Public sector pay needs "significant reforms" including an end to national strike balloting in the sector, according to a report from think tank the Policy Exchange. But its thinking has been dismissed by unions who say it should be "taken with a huge barrel of salt", according to today's Telegraph.
The report says that the typical public sector worker earns 24% more than a comparable private sector worker, or up to 43% more when pensions are taken into account. Only at the highest earning levels (more than £47,000 a year) do private sector workers earn more than their public sector counterparts.
The report is based on data from the Office for National Statistics. It says that in most areas of the country the gap between public and private sector employees' pay widened between 2008 and 2010, and that public sector pay would need to be frozen until 2018 before workers in private companies catch up.
Among the proposals put forward to "help the public sector retain jobs, become more efficient and better reward productive workers" are an end to national strike balloting, replacing the two-year pay freeze with a paybill freeze, and a reform of public sector pensions.
It suggests that national pay bargaining in the public sector "leads to staff shortages and high vacancy rates in areas where private sector pay is high". Ending national strike balloting would enable "local union officials to seek better deals than the national one could provide", following which "the national pay bargaining structure would being to unravel".
On the public sector pay freeze, Policy Exchange says that initiating a paybill freeze would give departments or local units a total amount for pay costs that "would allow different tradeoffs to be made between headcount reductions and pay in different regions and sectors".

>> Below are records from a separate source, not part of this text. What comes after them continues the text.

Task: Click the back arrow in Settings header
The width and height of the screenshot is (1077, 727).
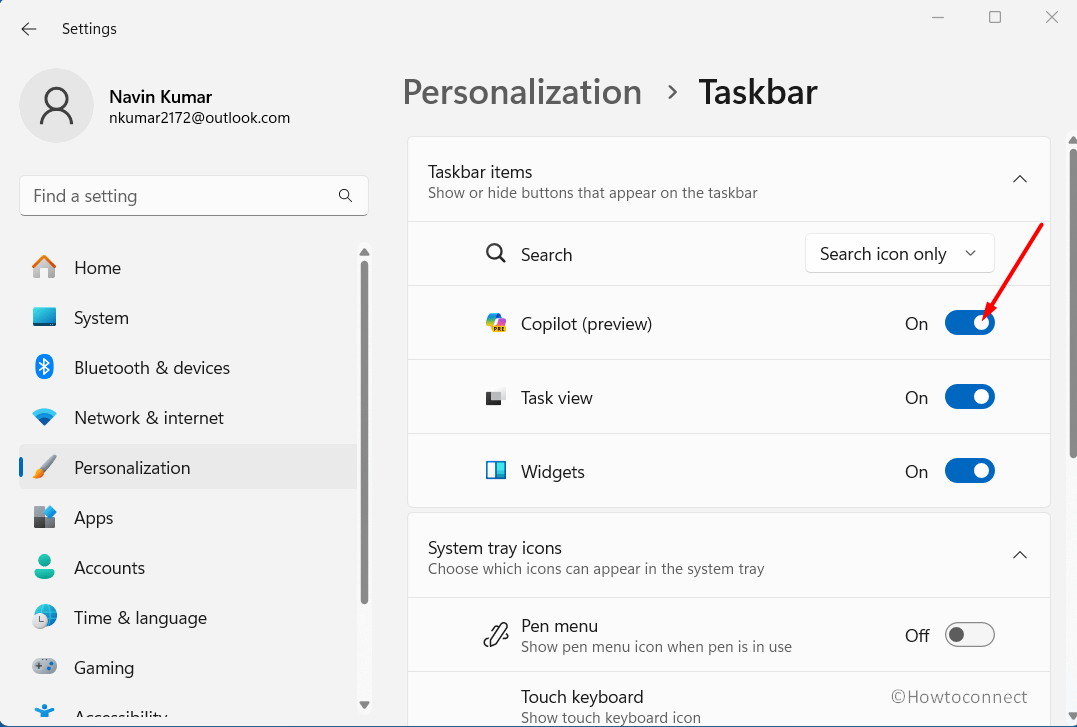Action: click(x=29, y=29)
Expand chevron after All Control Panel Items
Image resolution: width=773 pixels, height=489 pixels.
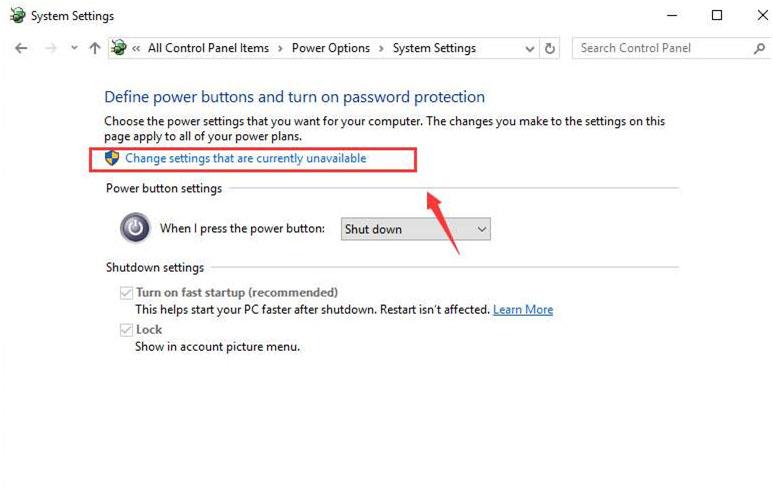click(280, 48)
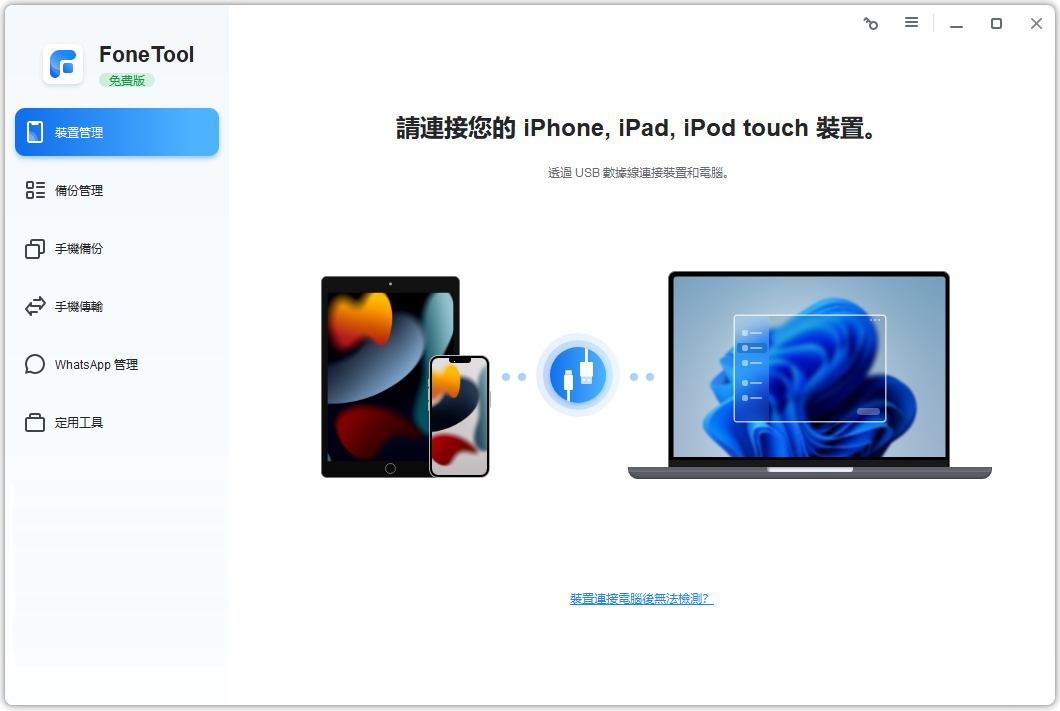Click the 定用工具 toolbox icon
1060x711 pixels.
coord(35,422)
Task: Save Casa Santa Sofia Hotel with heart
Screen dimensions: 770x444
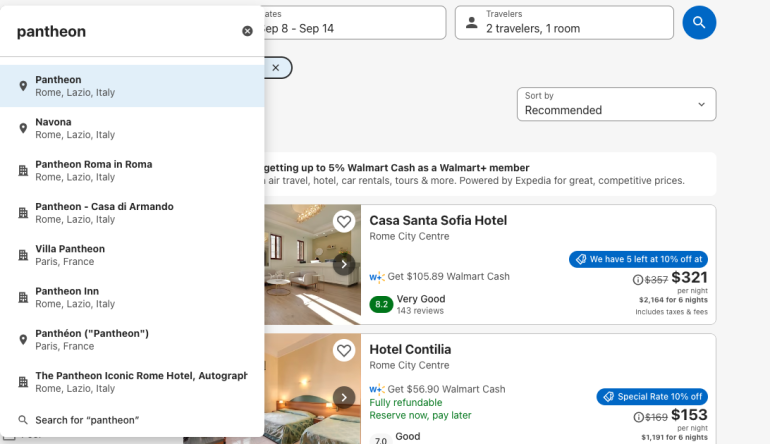Action: (x=344, y=222)
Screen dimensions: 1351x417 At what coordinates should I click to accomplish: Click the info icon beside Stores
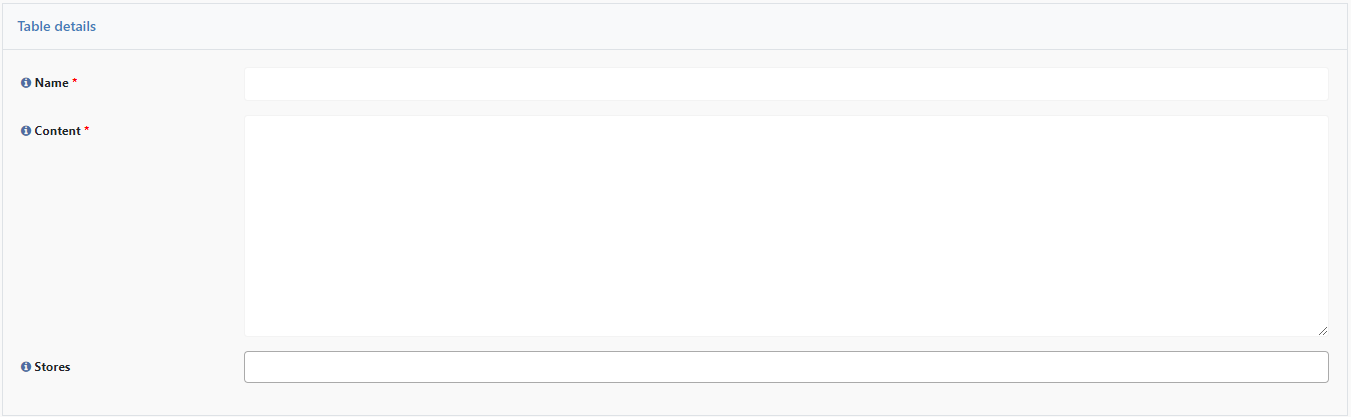pos(26,367)
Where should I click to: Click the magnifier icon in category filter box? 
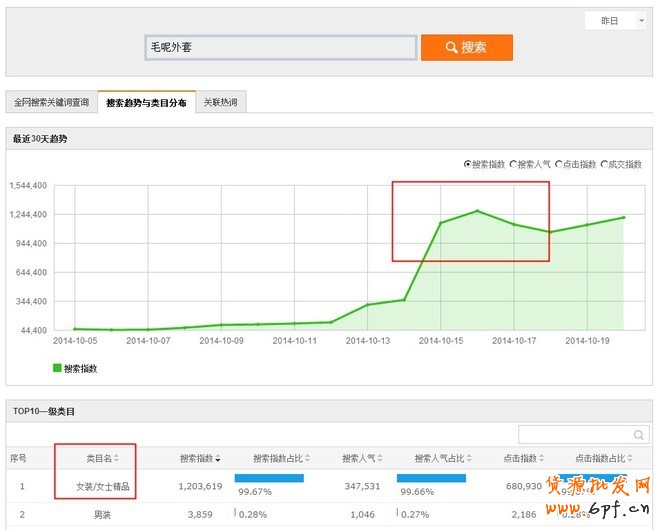pyautogui.click(x=639, y=435)

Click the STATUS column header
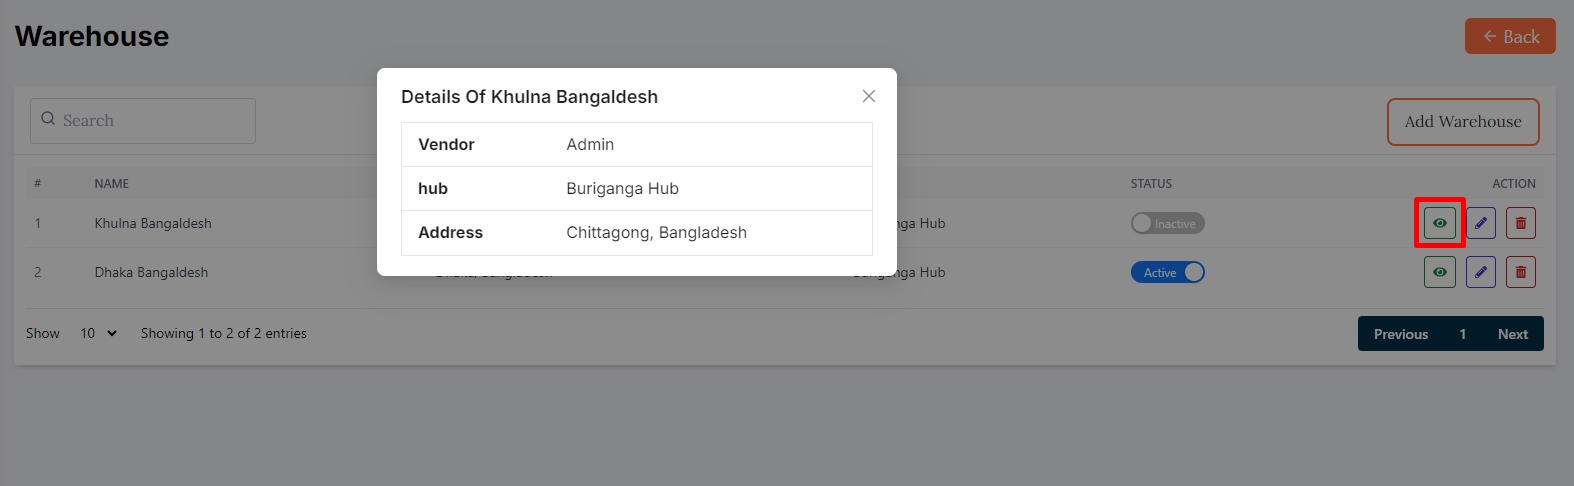tap(1151, 183)
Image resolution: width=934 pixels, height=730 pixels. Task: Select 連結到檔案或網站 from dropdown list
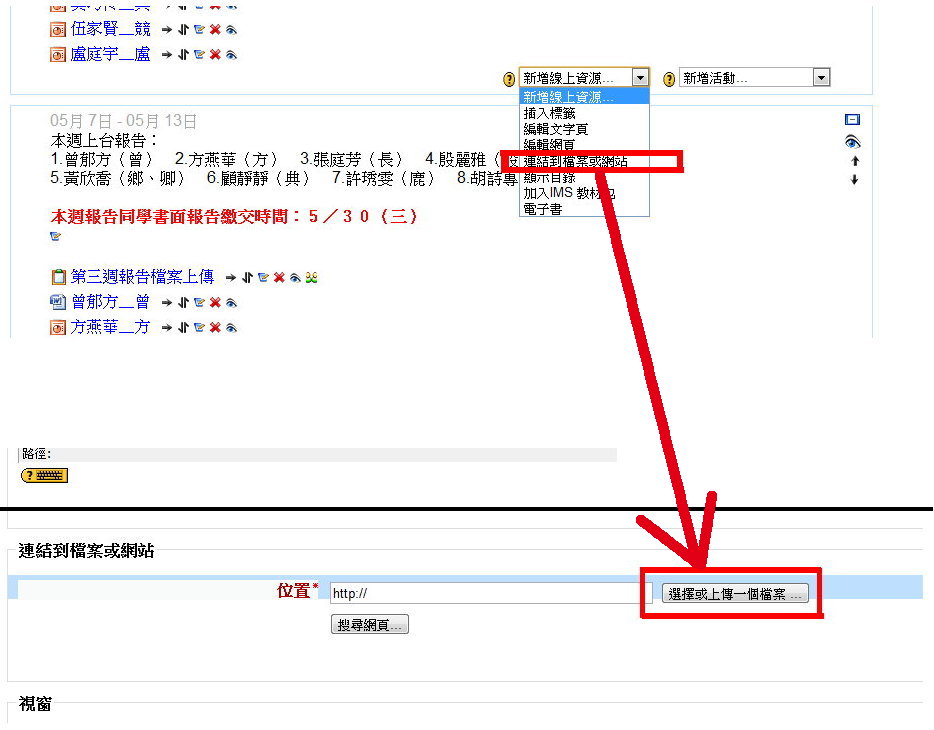(x=576, y=161)
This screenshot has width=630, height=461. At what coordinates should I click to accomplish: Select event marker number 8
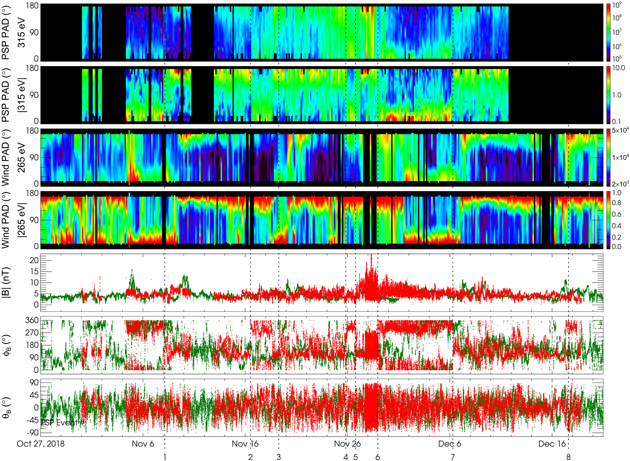pyautogui.click(x=568, y=456)
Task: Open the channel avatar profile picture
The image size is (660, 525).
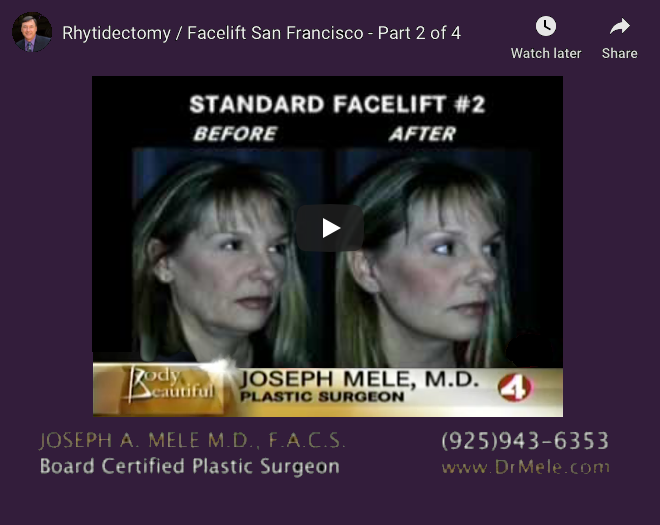Action: click(x=32, y=32)
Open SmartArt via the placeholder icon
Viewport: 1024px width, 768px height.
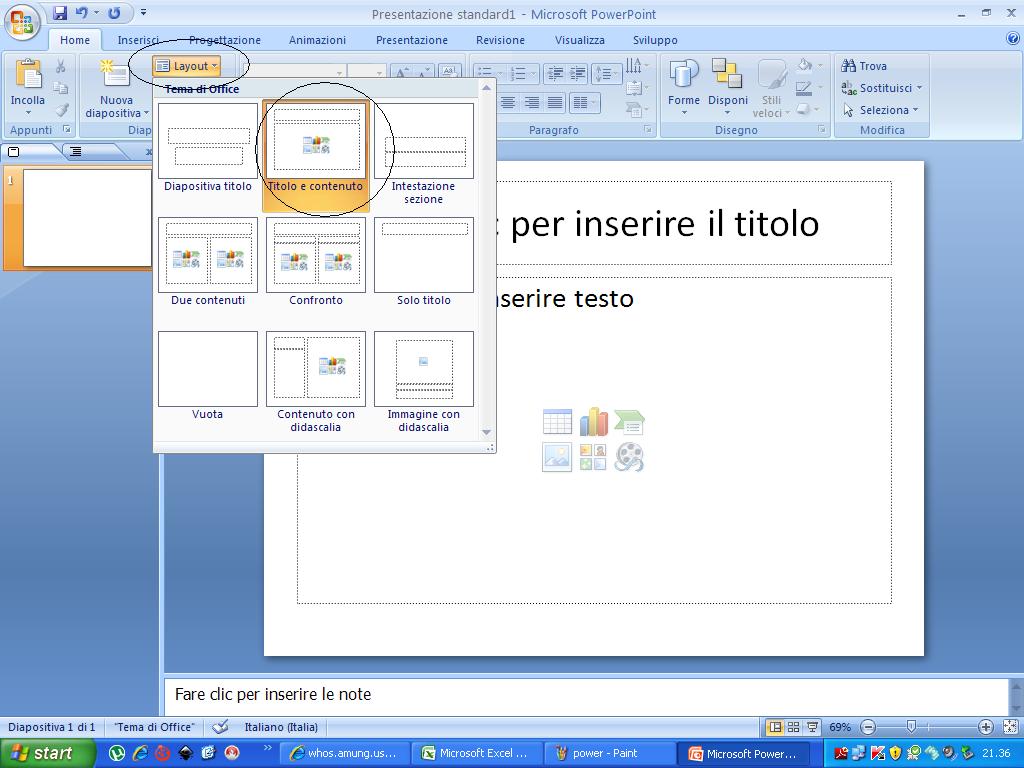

Ignoring these issues "is likely to cost jobs and further reduce fairness in the labour market", the report concludes.
There is no doubt that workers in the public sector, many of whom are currently subject to a multi-year pay freeze and may also be at risk of redundancy, will not share the view that they are so overpaid compared with those in the private sector.



An end to 'national strike balloting' - what on earth do they mean?
An end to national pay bargaining I could understand, but the report does seem to be concerned with strike ballots.
The fact is that the law on strike ballots is the same for both public and private sectors. The ballot must be conducted based on the dispute that the union has with the employer. Where the employer is a large single organisation (whether a Government department or a large supermarket chain) then there is scope for a national ballot on strike action.
I suspect that what Policy Exchange wanted to say was that if there was an end to national bargaining then any disputes over pay would be local rather than national and that would lead to a requirement for local ballots.
That is still not right,however. A union can call a national strike over a local issue provided all those called out have the same employer and the union has met the requirements for an aggregate ballot under S.228A of the Trade Union and Labour Relations (Consolidation) Act 1992.
Perhaps the Policy Exchange is concerned with national bargaining covering a large number of local employers. A teacher's pay deal, for example, can be a national issue. But there cannot just be one strike ballot. Each ballot would need to be conducted at the level of the individual employer. There is not one dispute, but many individual disputes - they just happen to be about the same thing, and coordinated by a national union. An end to national bargaining would prevent this because a dispute would be based on the local deal and would differ from employer to employer.
On that basis an end to national bargaining may well lead to a de facto end to national strikes (such as they are) - but you don't need to touch the law on strike ballots to achieve that.